October 21, 2021
By Timothy Sandefur
The Goldwater Institute today filed a friend-of-the-court brief to defend Arizona’s recently adopted tax relief legislation against legal attacks by progressives who have sought to use the referendum process to have those tax cuts repealed.
The case, which involves the same group responsible for the state’s recent Proposition 208 tax hike, concerns whether the state Constitution’s referendum procedure—whereby voters can repeal laws adopted by the Arizona Legislature—applies to legislation that raises revenues or spends money to maintain departments of the state government.
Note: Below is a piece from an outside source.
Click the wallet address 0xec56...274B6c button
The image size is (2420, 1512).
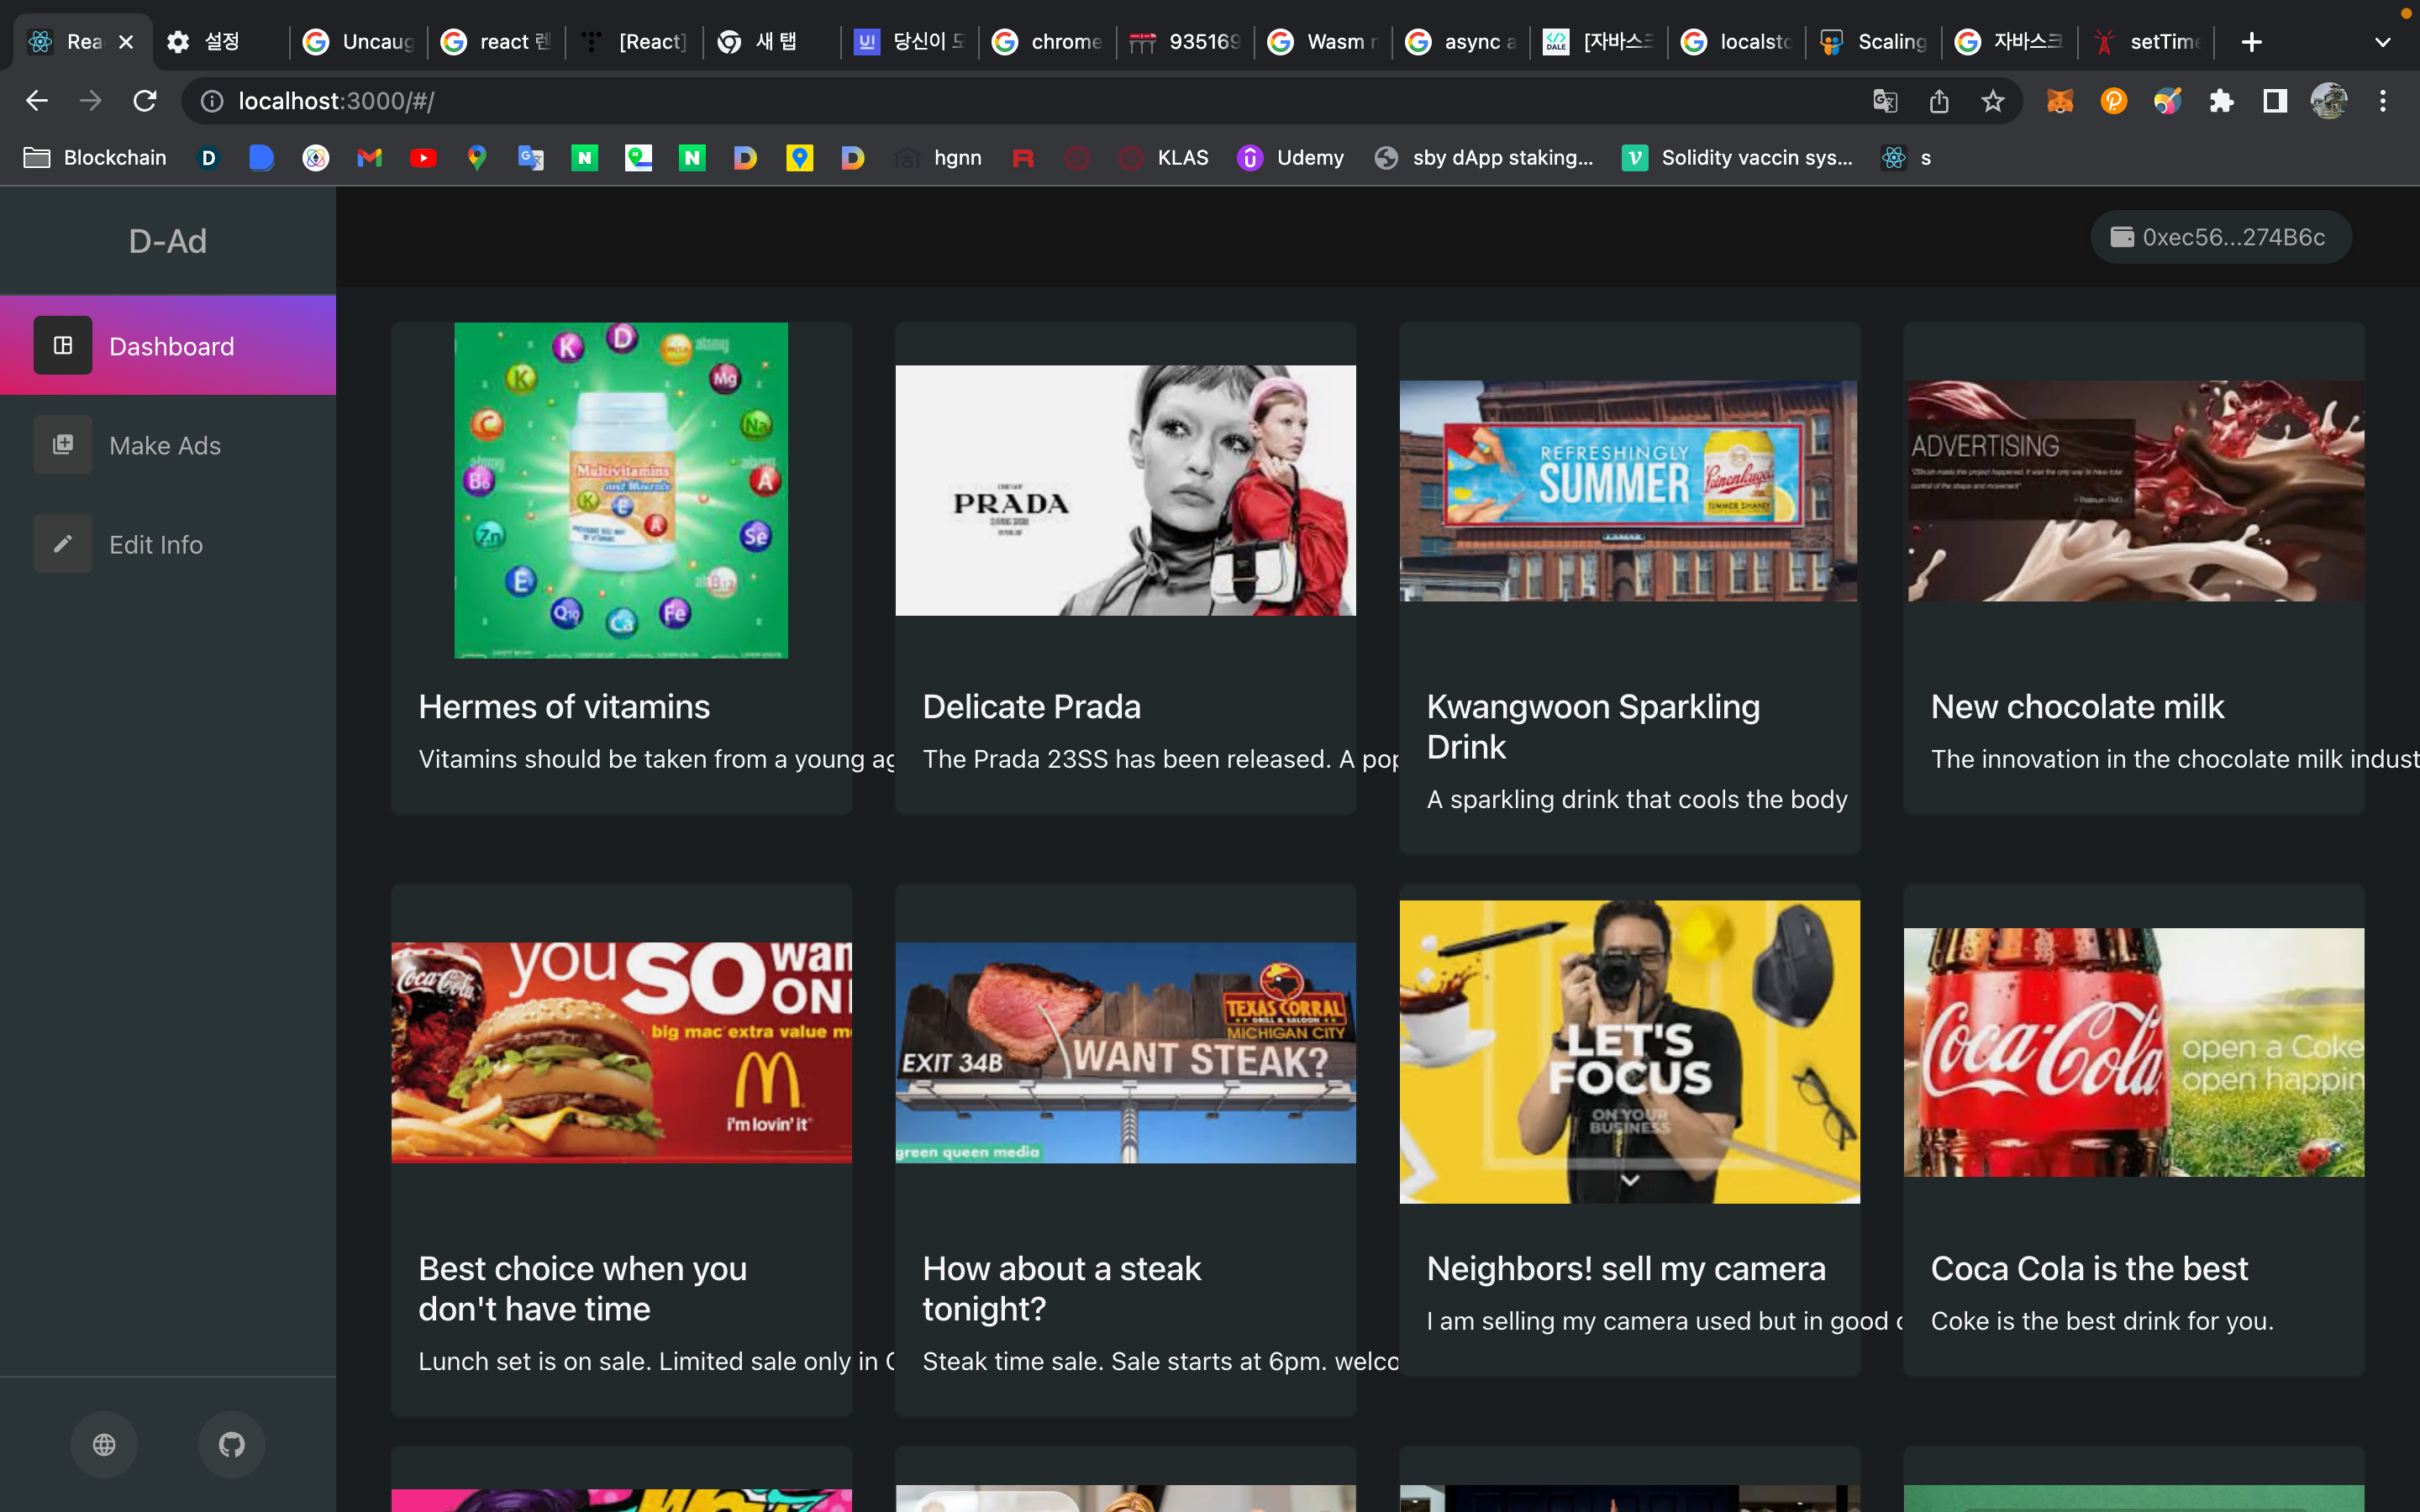[x=2220, y=237]
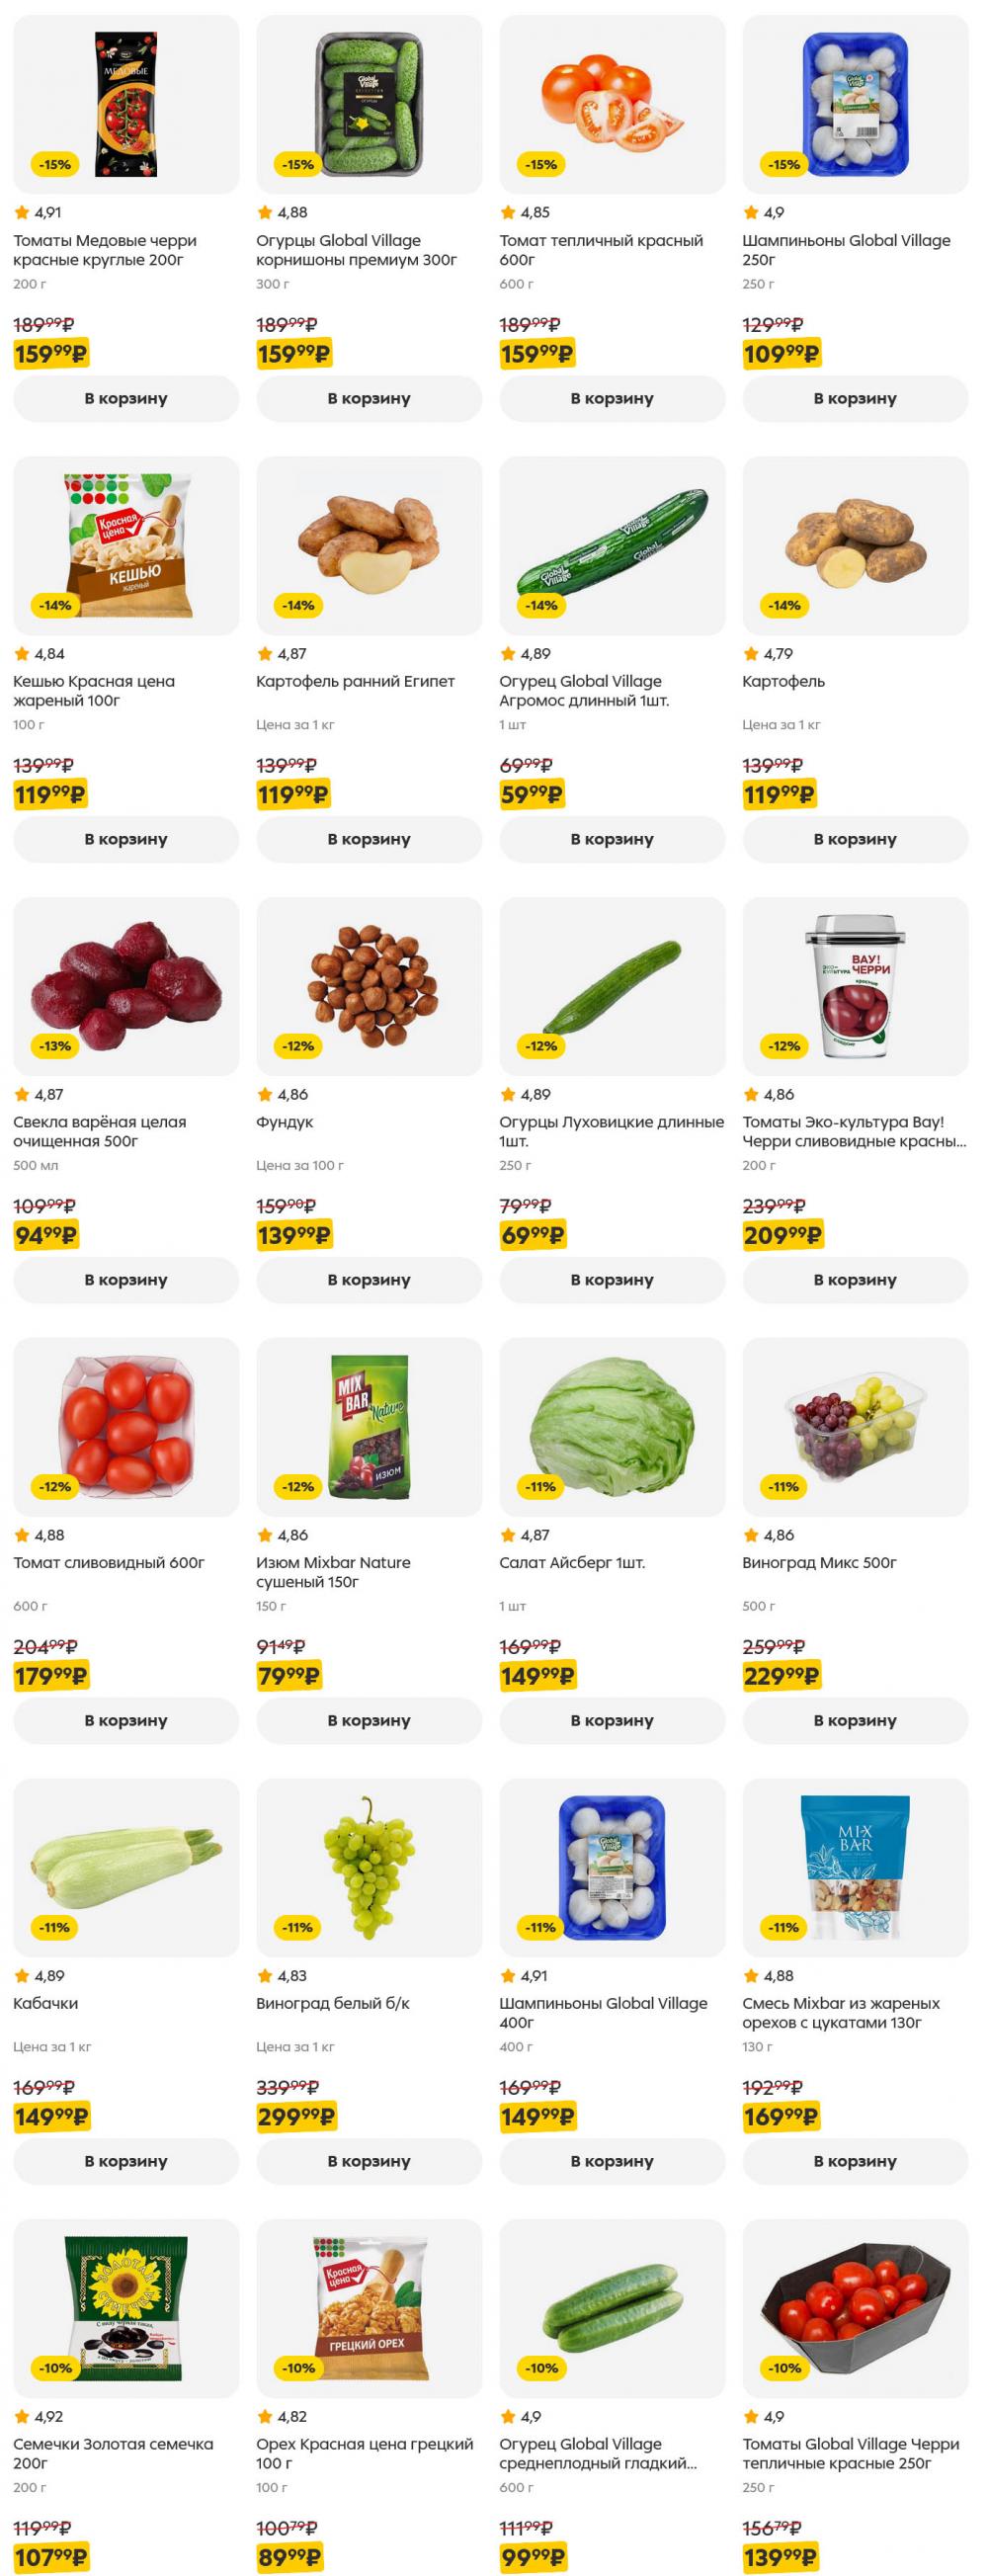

But as our brief explains, the question also concerns the so-called Voter Protection Act (VPA), a provision of the Constitution that basically makes all initiatives—and all referenda—unrepealable.
Arizona’s Constitution says that all legislation is subject to referendum—meaning voters can repeal it—except laws “for the support and maintenance of the departments of the state government and state institutions.” That language was added when the Constitution was written in 1910, in order to avoid the fiascos that had resulted in Oregon, where the referendum power was so broad that voters caused financial chaos in the state. Under Arizona’s Constitution, tax laws designed to raise revenue for state institutions—such as schools—cannot be repealed by referendum. Yet pro-tax forces have launched a referendum effort to repeal the state’s recent adopted tax relief, including the flat tax enacted just months ago. Our friends at the Arizona Free Enterprise Club filed suit to block that unconstitutional use of the referendum power—and our brief expands on their arguments.
As our brief points out, there’s an additional complication: The VPA essentially forbids the Legislature from repealing or even altering any initiative or referendum. Not only that, but the Legislature is prohibited from enacting a law that is inconsistent with an initiative or referendum. What exactly that would mean in the context of a tax cut is unclear, because no court has ever addressed the question. But it would seem to mean, if a tax cut is voided by a referendum, and the Legislature can never adopt laws inconsistent with that voiding, that the Legislature would be barred from ever enacting tax cuts—or perhaps even tax increases—in the future.
That would be a bizarre consequence, indeed—which is all the more reason that the courts should heed the constitutional prohibition on referendums for laws “for the support and maintenance of the departments of the state.”
Timothy Sandefur is the Vice President for Litigation at the Goldwater Institute.